◆ Given data ◆
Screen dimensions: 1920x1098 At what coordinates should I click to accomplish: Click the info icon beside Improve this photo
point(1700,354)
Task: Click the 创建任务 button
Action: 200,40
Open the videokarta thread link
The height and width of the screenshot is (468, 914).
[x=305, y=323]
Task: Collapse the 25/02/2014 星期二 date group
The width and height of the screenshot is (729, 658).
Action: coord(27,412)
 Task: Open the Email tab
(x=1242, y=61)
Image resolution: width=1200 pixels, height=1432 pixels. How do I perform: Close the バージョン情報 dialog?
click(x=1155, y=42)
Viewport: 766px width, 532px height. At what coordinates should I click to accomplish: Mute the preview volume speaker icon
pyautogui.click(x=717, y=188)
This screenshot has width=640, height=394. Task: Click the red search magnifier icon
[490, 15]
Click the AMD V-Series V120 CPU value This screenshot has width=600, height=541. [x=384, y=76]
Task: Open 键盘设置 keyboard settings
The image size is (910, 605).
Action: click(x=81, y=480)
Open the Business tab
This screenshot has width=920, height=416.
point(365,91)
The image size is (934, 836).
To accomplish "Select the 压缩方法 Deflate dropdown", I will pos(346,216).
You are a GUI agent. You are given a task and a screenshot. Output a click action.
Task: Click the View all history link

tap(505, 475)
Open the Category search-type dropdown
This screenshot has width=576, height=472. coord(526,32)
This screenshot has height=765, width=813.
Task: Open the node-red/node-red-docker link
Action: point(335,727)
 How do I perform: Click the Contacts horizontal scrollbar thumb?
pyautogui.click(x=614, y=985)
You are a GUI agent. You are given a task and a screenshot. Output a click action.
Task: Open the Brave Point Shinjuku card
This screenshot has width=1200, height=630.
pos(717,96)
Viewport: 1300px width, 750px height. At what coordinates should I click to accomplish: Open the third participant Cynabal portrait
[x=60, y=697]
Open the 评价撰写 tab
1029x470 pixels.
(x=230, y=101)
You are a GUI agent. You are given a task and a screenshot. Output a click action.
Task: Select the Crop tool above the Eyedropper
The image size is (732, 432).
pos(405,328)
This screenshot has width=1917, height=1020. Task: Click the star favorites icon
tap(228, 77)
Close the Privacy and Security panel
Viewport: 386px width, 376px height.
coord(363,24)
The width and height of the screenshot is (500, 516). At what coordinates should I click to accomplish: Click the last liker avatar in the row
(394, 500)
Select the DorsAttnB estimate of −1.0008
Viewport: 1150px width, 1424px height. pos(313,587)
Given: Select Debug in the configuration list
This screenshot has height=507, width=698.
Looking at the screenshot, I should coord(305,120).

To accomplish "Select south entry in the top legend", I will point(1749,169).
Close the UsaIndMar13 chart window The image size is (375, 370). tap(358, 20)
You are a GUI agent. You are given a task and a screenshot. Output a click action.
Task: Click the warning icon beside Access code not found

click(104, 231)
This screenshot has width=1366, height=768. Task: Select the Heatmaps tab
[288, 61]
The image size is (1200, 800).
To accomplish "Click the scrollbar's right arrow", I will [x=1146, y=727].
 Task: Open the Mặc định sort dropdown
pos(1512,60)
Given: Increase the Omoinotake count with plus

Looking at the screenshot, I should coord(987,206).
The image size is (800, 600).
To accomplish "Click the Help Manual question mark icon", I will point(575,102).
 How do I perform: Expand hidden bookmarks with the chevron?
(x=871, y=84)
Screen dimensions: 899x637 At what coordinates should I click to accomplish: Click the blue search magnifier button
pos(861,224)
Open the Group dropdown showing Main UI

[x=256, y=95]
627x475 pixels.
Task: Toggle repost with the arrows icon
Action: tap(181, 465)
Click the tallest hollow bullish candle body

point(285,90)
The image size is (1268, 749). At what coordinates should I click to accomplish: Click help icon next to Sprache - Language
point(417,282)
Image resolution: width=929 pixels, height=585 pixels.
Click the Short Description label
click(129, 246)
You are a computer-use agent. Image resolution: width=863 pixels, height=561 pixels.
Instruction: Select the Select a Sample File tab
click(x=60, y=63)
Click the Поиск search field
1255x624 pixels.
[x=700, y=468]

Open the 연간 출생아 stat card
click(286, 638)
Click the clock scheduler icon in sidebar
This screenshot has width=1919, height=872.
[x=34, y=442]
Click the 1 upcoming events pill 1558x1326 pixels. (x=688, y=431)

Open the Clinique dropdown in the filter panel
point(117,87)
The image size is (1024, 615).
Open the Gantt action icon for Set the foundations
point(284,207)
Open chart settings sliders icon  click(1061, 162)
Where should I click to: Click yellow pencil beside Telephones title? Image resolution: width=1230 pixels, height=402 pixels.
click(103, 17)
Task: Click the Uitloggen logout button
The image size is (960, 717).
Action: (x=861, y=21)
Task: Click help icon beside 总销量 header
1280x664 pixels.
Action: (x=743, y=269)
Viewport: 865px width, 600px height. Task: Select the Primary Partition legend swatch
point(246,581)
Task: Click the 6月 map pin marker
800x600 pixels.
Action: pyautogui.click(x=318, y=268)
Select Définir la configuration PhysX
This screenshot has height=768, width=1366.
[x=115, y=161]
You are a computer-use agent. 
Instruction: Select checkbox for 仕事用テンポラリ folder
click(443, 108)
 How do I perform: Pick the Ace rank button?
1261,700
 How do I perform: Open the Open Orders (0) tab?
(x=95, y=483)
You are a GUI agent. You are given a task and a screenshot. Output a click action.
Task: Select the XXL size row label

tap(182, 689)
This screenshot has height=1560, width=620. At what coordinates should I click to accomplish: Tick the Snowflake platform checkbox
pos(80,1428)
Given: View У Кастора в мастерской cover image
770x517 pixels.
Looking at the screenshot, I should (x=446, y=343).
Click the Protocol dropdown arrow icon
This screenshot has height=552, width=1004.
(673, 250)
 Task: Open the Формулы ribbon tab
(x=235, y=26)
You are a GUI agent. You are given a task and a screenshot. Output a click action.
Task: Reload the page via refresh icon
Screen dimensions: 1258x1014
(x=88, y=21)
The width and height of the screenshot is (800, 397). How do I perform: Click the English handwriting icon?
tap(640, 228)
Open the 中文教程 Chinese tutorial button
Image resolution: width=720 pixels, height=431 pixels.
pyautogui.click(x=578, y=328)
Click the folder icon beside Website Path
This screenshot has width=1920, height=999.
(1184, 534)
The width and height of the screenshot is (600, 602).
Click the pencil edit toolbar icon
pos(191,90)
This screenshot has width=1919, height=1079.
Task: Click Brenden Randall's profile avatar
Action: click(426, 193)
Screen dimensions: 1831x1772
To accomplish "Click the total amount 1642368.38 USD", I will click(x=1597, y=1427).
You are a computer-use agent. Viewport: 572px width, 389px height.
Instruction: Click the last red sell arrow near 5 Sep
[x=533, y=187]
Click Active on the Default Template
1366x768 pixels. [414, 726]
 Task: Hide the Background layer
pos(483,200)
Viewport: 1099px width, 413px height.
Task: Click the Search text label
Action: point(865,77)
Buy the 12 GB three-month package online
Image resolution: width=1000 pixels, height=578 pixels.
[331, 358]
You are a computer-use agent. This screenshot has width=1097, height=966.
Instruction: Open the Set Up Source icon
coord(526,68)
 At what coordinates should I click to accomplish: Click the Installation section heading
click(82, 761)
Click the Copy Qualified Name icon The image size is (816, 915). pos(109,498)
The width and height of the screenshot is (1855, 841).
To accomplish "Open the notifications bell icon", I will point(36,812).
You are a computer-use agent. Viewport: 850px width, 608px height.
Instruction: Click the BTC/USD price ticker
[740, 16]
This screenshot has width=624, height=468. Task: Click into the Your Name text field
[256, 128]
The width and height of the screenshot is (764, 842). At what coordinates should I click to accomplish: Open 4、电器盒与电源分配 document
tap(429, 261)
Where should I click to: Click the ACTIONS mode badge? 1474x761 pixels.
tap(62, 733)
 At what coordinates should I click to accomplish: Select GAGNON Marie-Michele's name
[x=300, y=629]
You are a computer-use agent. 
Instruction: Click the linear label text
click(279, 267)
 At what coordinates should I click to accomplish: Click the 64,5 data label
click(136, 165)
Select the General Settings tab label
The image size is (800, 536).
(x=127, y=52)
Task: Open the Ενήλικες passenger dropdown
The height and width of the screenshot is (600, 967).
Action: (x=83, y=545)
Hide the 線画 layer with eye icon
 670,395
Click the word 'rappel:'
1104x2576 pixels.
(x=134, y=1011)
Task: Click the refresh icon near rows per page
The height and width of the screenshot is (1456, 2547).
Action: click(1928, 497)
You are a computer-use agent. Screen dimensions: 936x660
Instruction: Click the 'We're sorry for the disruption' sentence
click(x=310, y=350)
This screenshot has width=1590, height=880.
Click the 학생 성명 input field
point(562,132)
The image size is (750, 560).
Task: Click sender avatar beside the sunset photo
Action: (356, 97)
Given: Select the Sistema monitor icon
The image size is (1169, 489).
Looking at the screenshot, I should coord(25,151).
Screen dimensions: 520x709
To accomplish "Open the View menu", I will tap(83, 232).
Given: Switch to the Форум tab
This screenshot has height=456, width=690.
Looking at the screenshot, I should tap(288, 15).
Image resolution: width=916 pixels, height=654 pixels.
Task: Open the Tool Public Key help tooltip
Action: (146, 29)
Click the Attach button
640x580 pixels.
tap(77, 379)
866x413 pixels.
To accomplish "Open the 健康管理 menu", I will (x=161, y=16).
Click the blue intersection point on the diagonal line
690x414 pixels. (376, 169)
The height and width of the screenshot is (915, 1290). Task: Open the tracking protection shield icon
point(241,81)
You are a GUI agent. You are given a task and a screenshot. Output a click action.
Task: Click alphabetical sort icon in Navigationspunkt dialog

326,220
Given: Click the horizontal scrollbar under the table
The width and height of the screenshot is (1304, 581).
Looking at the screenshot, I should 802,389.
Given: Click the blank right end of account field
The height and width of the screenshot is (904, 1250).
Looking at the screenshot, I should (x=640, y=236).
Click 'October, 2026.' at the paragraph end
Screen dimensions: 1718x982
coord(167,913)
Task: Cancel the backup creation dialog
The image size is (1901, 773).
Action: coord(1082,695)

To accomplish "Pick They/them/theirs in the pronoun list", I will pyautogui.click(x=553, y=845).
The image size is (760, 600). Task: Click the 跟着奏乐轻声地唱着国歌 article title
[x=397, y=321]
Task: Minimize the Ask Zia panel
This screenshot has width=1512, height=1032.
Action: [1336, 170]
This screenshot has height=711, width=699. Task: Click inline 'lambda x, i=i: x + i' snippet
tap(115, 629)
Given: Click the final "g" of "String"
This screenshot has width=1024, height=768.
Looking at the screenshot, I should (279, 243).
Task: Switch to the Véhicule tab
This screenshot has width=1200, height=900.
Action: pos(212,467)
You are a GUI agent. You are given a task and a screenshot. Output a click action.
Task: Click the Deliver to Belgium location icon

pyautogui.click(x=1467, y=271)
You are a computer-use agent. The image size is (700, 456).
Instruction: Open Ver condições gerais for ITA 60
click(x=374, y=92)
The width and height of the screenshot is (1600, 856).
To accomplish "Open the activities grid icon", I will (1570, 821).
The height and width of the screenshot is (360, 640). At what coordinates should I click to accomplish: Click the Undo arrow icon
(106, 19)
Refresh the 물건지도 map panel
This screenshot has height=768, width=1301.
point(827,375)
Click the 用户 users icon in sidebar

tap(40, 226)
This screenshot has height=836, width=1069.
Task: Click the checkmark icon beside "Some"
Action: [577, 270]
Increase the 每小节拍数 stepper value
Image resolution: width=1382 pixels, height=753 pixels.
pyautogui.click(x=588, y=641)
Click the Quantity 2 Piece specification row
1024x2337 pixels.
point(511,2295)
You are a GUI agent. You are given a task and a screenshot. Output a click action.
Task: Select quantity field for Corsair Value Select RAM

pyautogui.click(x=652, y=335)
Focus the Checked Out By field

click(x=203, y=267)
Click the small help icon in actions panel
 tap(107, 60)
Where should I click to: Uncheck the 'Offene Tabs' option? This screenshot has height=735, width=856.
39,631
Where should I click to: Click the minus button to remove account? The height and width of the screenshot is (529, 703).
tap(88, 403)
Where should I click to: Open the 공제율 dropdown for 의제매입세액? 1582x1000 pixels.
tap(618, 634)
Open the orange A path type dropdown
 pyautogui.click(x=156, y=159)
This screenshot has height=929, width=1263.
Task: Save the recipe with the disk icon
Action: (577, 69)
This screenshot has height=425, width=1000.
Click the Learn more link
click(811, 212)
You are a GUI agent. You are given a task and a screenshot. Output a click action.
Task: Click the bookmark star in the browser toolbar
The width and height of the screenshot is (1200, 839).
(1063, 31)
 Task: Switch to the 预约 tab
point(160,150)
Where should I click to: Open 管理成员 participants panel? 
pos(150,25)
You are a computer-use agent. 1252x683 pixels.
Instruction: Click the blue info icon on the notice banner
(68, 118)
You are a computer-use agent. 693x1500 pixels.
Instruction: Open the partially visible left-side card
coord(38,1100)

◆ Work instruction ◆
Check every line of the records above for the string "will". Copy those that hold it.

◆ Answer to this task ◆
To accomplish "Select the 压缩方法 Deflate dropdown", I will pos(346,216).
To accomplish "Select south entry in the top legend", I will point(1749,169).
To accomplish "Click the scrollbar's right arrow", I will [x=1146, y=727].
To accomplish "Click the Help Manual question mark icon", I will point(575,102).
To accomplish "Click the total amount 1642368.38 USD", I will click(x=1597, y=1427).
To accomplish "Open the notifications bell icon", I will point(36,812).
To accomplish "Open the View menu", I will tap(83, 232).
To accomplish "Open the 健康管理 menu", I will (x=161, y=16).
To accomplish "Pick They/them/theirs in the pronoun list", I will pyautogui.click(x=553, y=845).
To accomplish "Open the activities grid icon", I will (1570, 821).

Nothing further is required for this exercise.